Exercise: Reproduce every one of the records below word for word, leaving out the pictures.

Records supplied:

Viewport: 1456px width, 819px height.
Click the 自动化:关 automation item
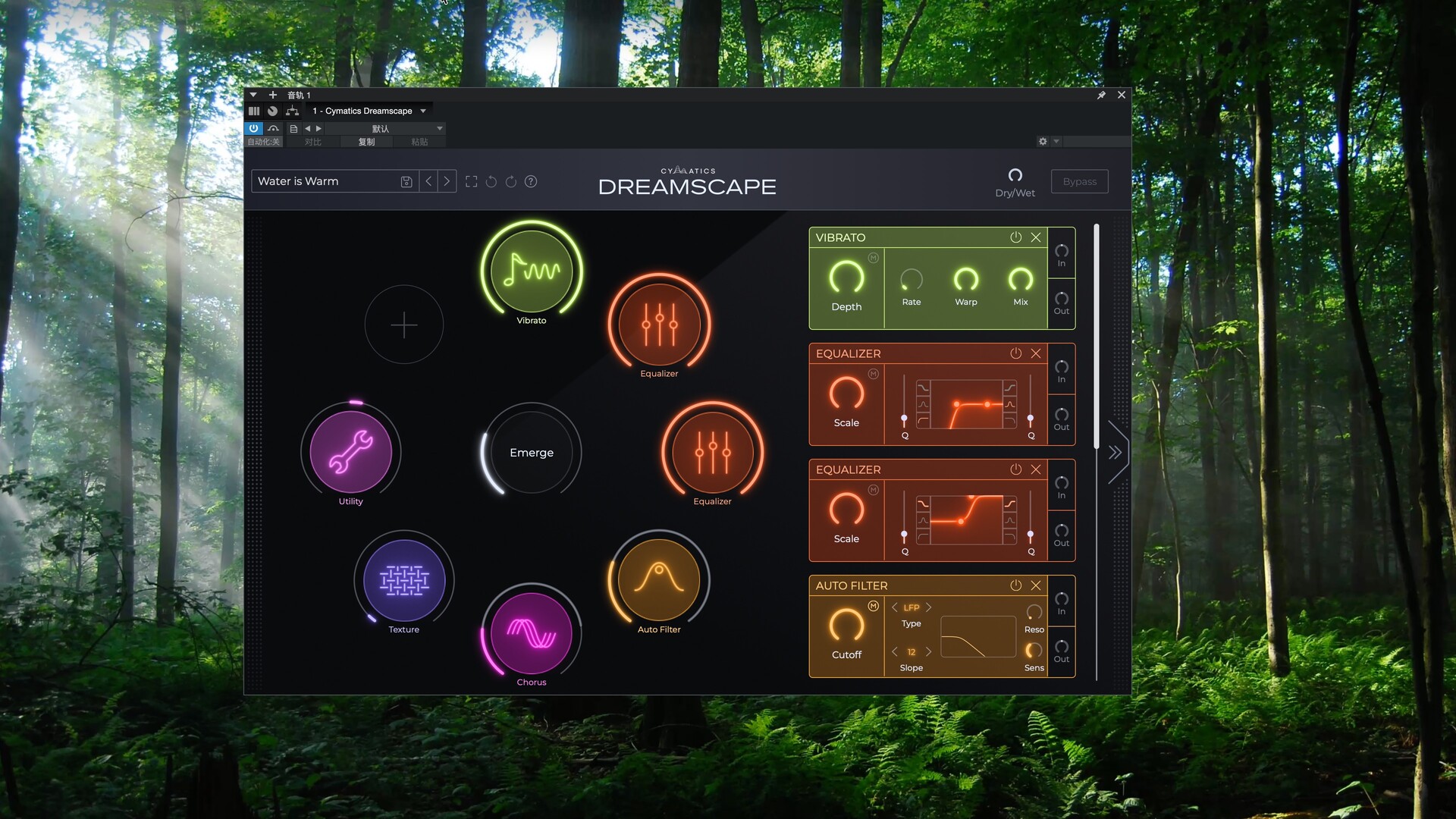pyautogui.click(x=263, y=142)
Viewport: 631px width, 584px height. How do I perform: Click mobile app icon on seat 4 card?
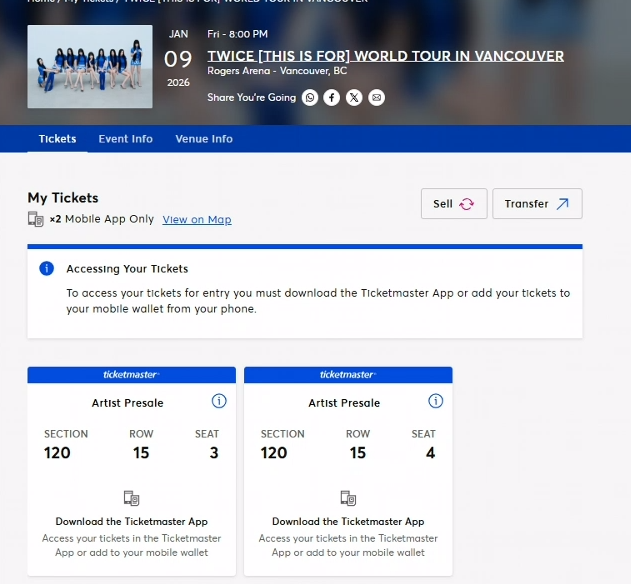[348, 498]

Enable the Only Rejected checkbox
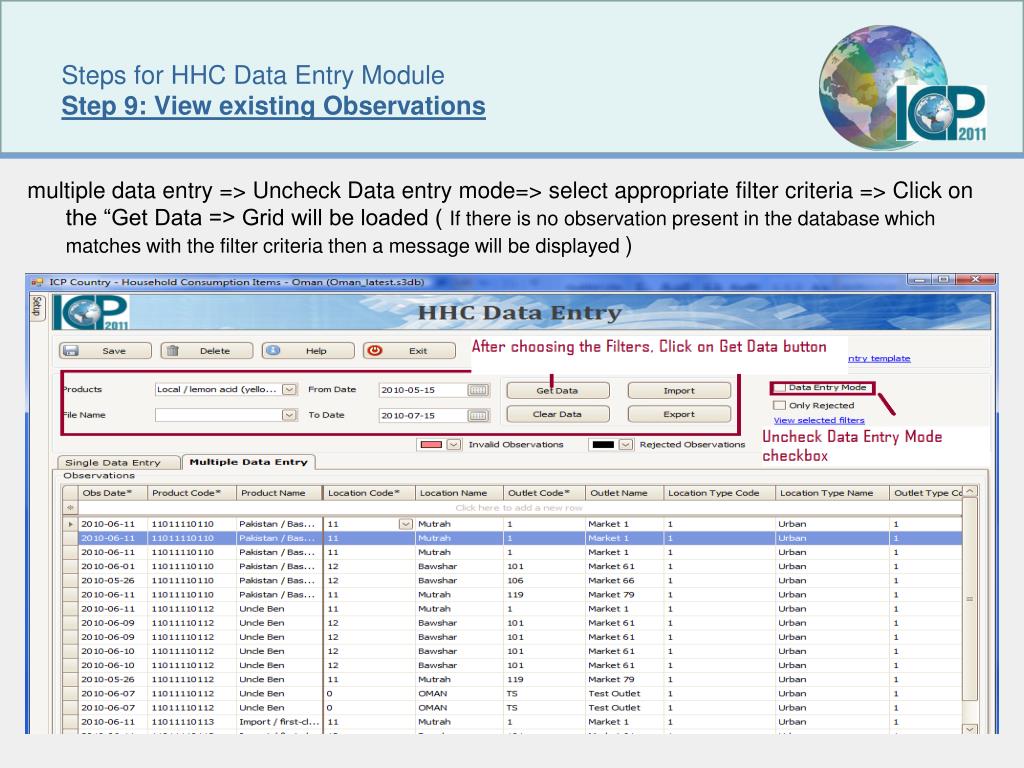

Completed exercise:
Viewport: 1456px width, 819px height.
Click the 自动化:关 automation item
pyautogui.click(x=263, y=142)
Viewport: 631px width, 584px height. How do I perform: Click mobile app icon on seat 4 card?
[348, 498]

Enable the Only Rejected checkbox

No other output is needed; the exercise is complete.